About this exercise: Set down exactly the lines in the records below that run from the line with "Given: Click the red 结束会议 button" to the line with "The width and", inclusive, and nothing more.

Information shown:
=== Begin Enclosure ===
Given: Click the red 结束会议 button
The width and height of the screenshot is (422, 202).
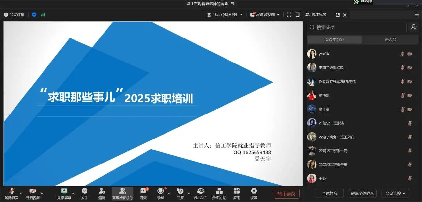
=== End Enclosure ===
=== Begin Enclosure ===
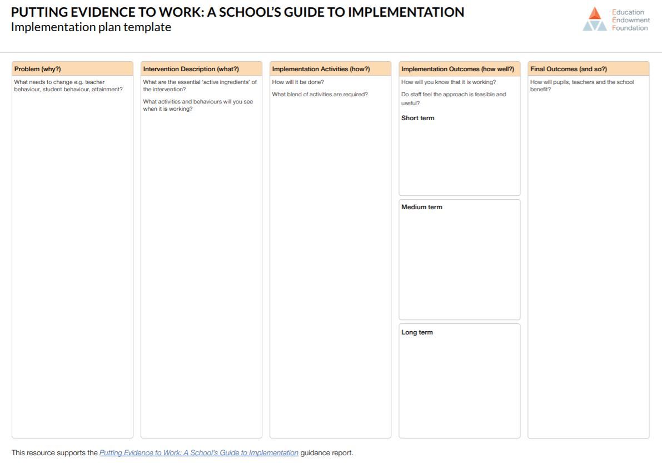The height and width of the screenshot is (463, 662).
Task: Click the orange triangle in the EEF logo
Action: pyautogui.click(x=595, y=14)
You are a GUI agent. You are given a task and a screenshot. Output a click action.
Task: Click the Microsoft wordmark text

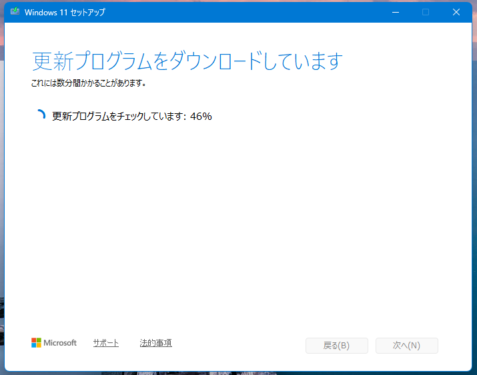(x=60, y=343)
=== End Enclosure ===
Result:
Given: Click the red 结束会议 button
The width and height of the screenshot is (422, 202).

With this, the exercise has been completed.